Athletic development in general must be stressed in junior athletes as well as playing multiple sports. Golf is not an early specialization sport. If you start developing fitness as a priority at a young age it reduces burnout and injury as the player gets older.
At what age is it safe to introduce dedicated weight training into a junior golfer’s (or any junior athlete’s) schedule?
It depends on the individual athlete as age ranges differ. Girls and boys can typically start an introductory weight- training program around the onset of puberty, which is generally around 11-12 in girls and boys a little later.
A high level teenage junior golfer is a multi-sport athlete (plays basketball competitively). He has sprained the same ankle twice in the space of 6 months playing basketball, which obviously affects his golf swing as he recuperates given that he cannot transfer weight as effectively the his left side on the follow through. At what point do you suggest he focuses completely on golf and lets basketball go?
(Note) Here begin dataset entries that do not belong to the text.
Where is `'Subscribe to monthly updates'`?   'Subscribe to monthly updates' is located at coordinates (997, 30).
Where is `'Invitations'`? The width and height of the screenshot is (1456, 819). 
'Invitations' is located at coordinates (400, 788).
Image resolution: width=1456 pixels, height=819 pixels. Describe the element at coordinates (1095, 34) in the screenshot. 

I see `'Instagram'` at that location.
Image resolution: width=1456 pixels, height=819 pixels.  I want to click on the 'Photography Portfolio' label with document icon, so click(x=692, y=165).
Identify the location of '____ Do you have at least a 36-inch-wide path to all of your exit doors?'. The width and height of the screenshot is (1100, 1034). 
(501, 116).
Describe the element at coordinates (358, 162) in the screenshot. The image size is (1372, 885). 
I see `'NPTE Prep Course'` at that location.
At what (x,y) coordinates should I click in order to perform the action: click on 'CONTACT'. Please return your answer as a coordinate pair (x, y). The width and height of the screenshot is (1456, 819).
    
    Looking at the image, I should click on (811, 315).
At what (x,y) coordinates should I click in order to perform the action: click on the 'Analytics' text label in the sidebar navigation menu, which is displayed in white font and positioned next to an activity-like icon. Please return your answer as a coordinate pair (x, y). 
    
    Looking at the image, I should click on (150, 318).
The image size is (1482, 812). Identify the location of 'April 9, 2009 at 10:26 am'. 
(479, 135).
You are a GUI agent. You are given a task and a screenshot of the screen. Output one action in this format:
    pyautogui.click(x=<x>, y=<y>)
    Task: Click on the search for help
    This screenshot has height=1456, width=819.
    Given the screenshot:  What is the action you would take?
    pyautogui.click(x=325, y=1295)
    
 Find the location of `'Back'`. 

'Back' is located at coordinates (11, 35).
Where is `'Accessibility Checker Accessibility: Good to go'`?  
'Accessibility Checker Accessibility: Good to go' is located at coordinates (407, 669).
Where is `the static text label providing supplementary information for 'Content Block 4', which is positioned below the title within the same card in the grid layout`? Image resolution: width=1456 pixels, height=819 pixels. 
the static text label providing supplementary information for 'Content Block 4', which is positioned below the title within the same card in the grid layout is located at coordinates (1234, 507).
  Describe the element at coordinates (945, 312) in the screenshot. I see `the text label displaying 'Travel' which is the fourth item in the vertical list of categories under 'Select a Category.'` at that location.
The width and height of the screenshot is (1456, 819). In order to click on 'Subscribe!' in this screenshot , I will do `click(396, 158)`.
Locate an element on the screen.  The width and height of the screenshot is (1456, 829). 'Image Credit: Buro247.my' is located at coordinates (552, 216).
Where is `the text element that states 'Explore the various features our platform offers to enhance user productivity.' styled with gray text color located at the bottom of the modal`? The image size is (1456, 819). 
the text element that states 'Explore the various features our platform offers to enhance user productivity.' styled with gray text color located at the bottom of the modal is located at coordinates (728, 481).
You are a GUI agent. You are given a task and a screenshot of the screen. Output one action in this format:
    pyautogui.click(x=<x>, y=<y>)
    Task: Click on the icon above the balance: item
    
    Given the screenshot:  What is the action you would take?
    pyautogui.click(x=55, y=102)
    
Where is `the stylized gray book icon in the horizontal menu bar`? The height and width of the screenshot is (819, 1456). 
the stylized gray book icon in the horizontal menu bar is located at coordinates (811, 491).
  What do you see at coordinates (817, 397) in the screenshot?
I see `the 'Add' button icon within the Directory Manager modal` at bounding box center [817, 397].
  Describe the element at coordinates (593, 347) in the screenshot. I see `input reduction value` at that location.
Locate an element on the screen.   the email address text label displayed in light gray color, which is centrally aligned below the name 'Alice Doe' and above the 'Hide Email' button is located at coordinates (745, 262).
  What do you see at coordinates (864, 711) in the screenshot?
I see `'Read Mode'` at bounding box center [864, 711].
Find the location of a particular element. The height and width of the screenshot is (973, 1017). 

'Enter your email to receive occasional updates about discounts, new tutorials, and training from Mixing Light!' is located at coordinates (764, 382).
Specialization happens when the athlete knows what he or she wants. That being said, there are a lot of pro-athletes that played multiple sports through college. Physical therapy helps an athlete bounce back from injury quicker. The faster you start physical therapy after an injury the faster you will be back on track. Our Direct Access Model helps a return to sport very quickly and saves a lot of money. Our athletes know that they can call us immediately after an injury and we will have them in our clinic the next morning.
Should junior golfers have regular physio check-ins – i.e. as opposed to only when they have an injury. What cadence would you recommend and at what age should they start this?
Yes, in our Georgia Golf Performance program we do athletic development check-ins through the year with all age levels in the program.
Do you work with swing coaches in developing training routines based on what the junior golfer is trying to work on in their game or what they coach believes they need to develop?
Yes, we work hand-in-hand and have ongoing contact with the coaches of the junior golfers we work with.
What are some good exercise that juniors could do at home that could benefit their golf fitness and conditioning?
Some good general exercises for junior golfers would be squats and planks. These develop core and lower body strength.
Teenage golfers often need to focus more on flexibility and mobility and we have good exercises along these lines including the ones below. These exercises should take 2 to 3 minutes or 10-12 repetitions per exercise.
The Pelvic Step Out – Start standing tall with a golf club over your head. Keeping the club and your shoulders stable and pointing forward, step back and open to the right with the right leg. Return to the starting position and repeat to the left.
Pelvic Tilts in Golf Stance – begin this drill by getting into a 5-iron golf posture and then placing a golf club grip down at approximately mid-stance. Use the bluc to support the weight of the arms/upper body. Begin to slowly tilt your pelvis forward (arched back) and then backwards (slouched back). Repeat both directions in a slow and controlled manner focusing on obtaining as much forward and backward tilt as possible.
Open books – begin this drill lying on your side with your knees bent and hands extended out in front of you. Keeping your knees in contact with the ground, try to rotate your top arm all the way across your body. Try to touch your forearm to the ground, keeping your arm at chest level. Return and repeat on both sides.
A-Frame Stretch – start this exercise in your 5 iron posture and bend from your hip sockets putting your elbow on one knee and your hand on the other. Hold a club in your opposing hand and reach behind you pointing the club vertically I the air. Feel the stretch in your shoulder and lat. Repeat on the opposing side.
Back in the day if a young athlete got injured it was often a long road from primary care physician to orthopedist and eventually physical therapy. They could be out the whole season! These days, golf physical training is incorporated into regular golf coaching and if an injury happens you're in physical therapy immediately with a much quicker bounce back.